REQUIRED WORK:
Pictures are to be left out. Return exactly the lines below from the one with "Image resolution: width=1024" up to and including the one with "Viewport: 1280px width, 800px".

AVAILABLE DATA:
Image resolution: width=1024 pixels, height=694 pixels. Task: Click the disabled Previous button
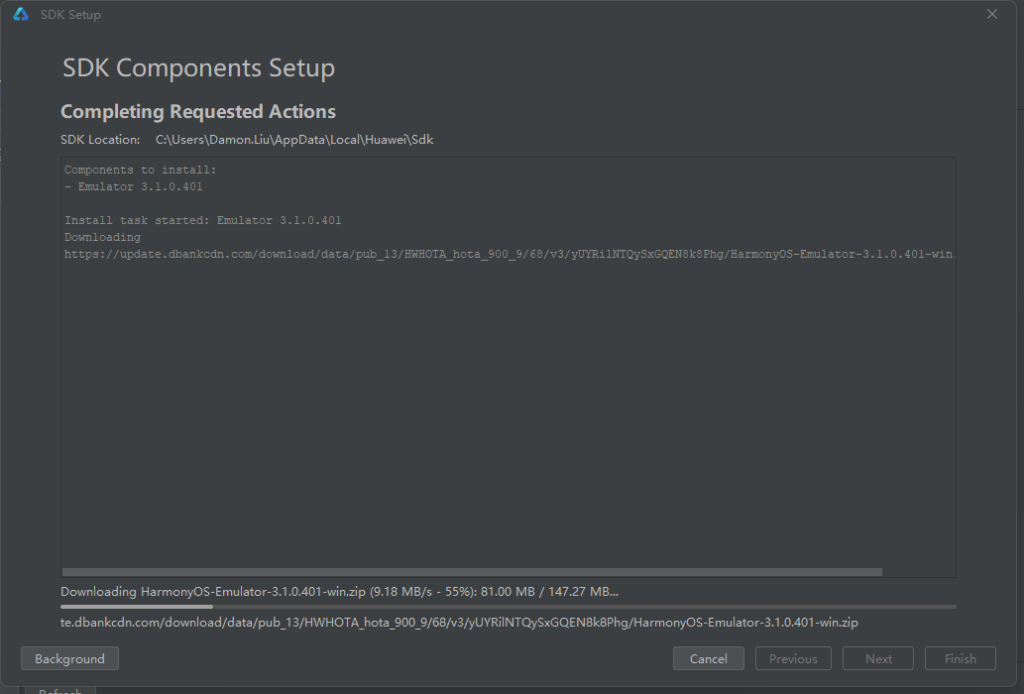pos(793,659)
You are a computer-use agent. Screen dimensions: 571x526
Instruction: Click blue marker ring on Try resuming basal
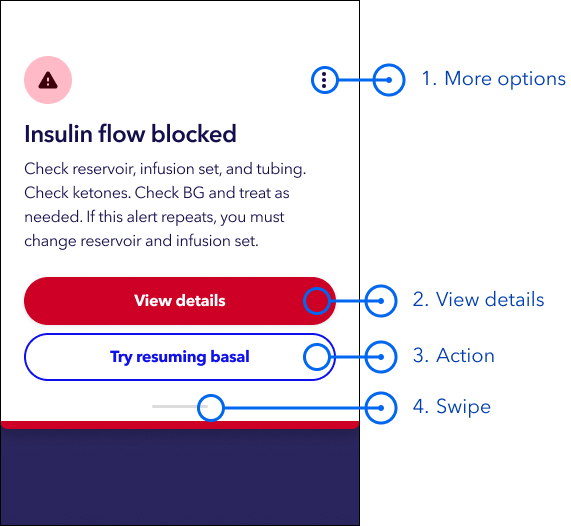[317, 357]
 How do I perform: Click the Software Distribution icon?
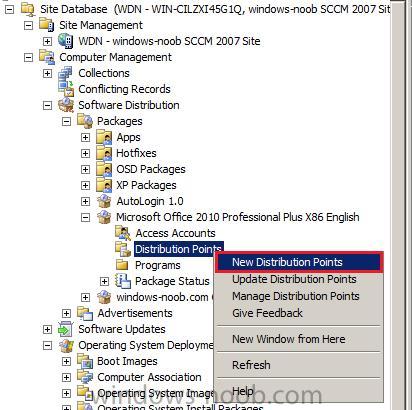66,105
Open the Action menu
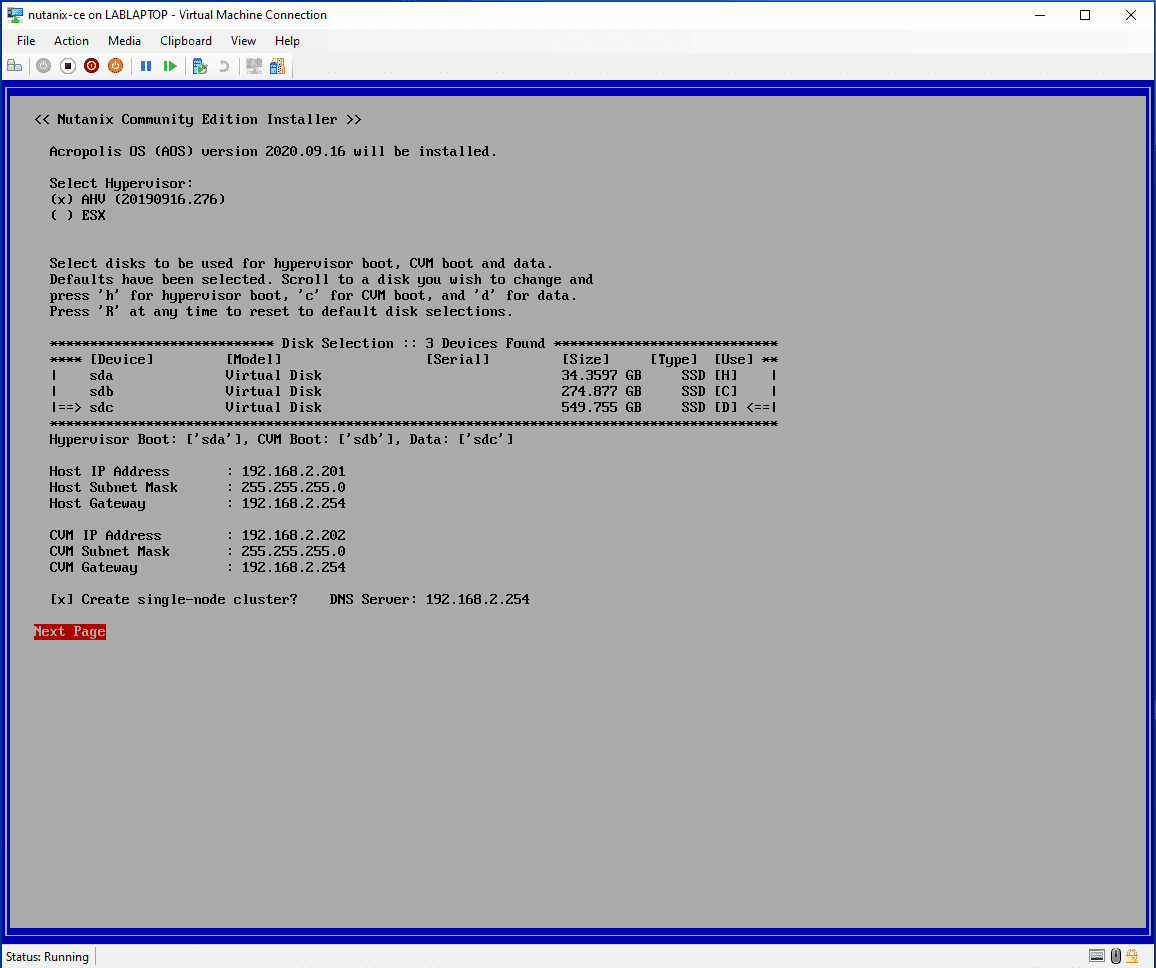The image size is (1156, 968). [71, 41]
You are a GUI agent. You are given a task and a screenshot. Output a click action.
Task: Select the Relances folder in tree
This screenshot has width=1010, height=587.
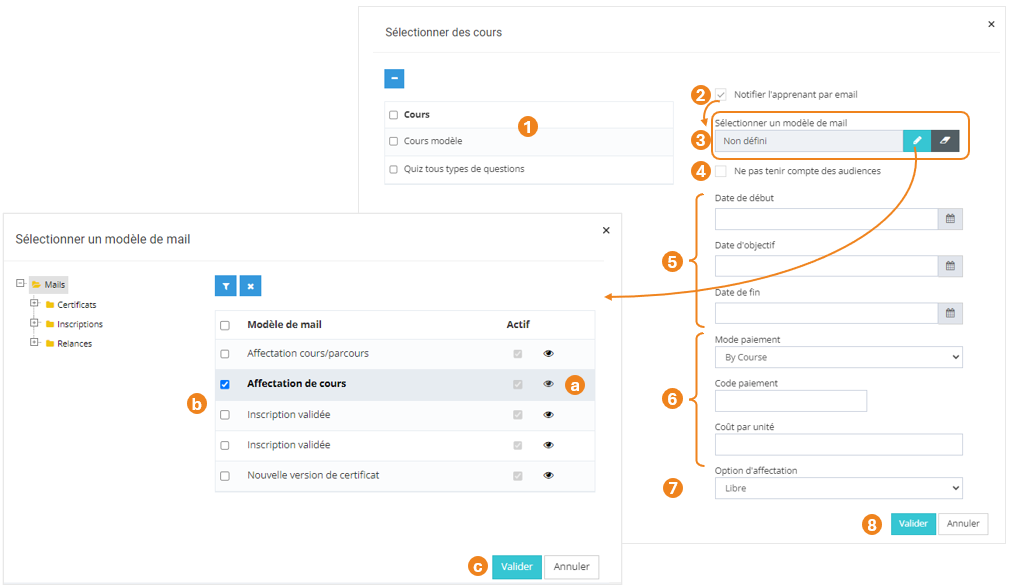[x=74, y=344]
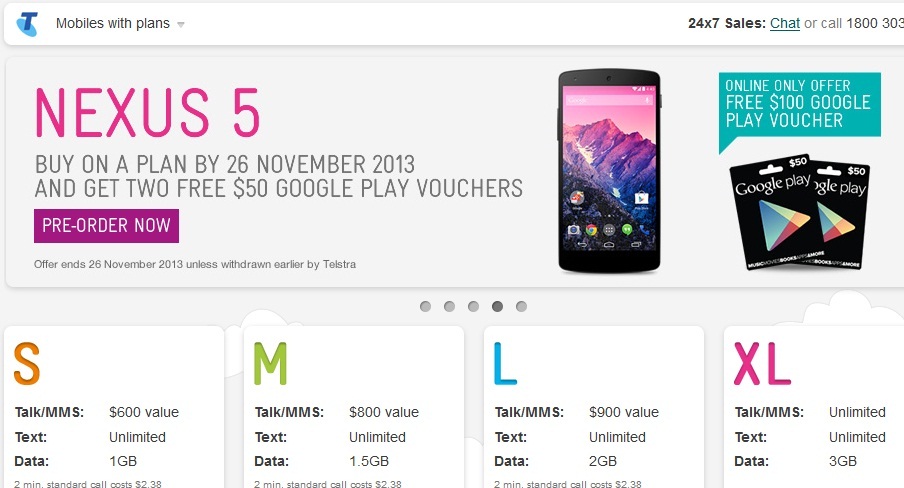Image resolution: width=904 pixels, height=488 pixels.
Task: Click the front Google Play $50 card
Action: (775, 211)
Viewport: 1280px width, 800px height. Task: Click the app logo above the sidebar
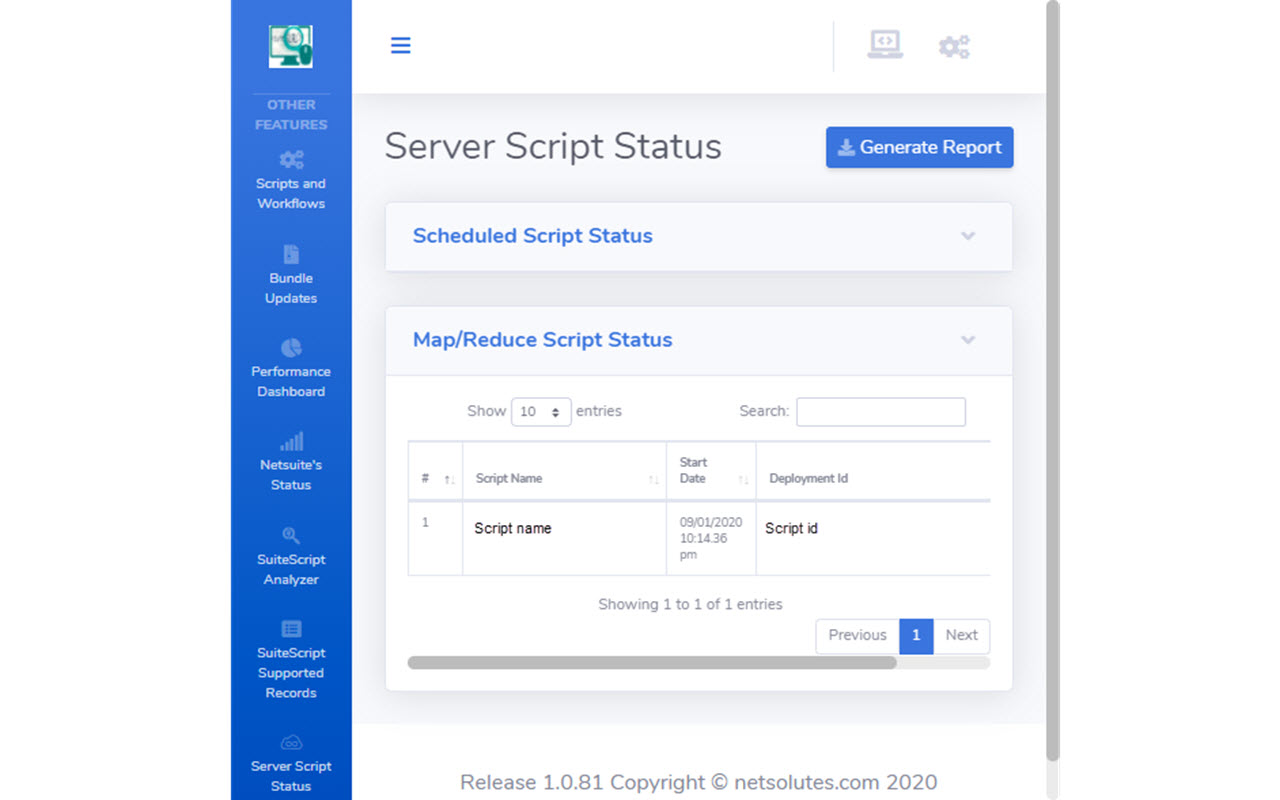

* * *

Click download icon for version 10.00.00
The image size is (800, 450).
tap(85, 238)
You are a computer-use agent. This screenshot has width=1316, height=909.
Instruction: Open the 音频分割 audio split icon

COMPLETED EXERCISE:
Image resolution: width=1024 pixels, height=694 pixels. Task: Click the disabled Previous button
pos(793,659)
You are a computer-use agent. Screen dimensions: 571x526
Instruction: Click blue marker ring on Try resuming basal
[317, 357]
 How do I perform: Click the Software Distribution icon?
66,105
Open the Action menu
The image size is (1156, 968). [71, 41]
You are a GUI agent. You are given a task and a screenshot. Output a click action.
Task: Select the Relances folder in tree
This screenshot has width=1010, height=587.
[x=74, y=344]
Image resolution: width=904 pixels, height=488 pixels.
Task: Click the front Google Play $50 card
Action: (775, 211)
Viewport: 1280px width, 800px height. Task: Click the app logo above the sidebar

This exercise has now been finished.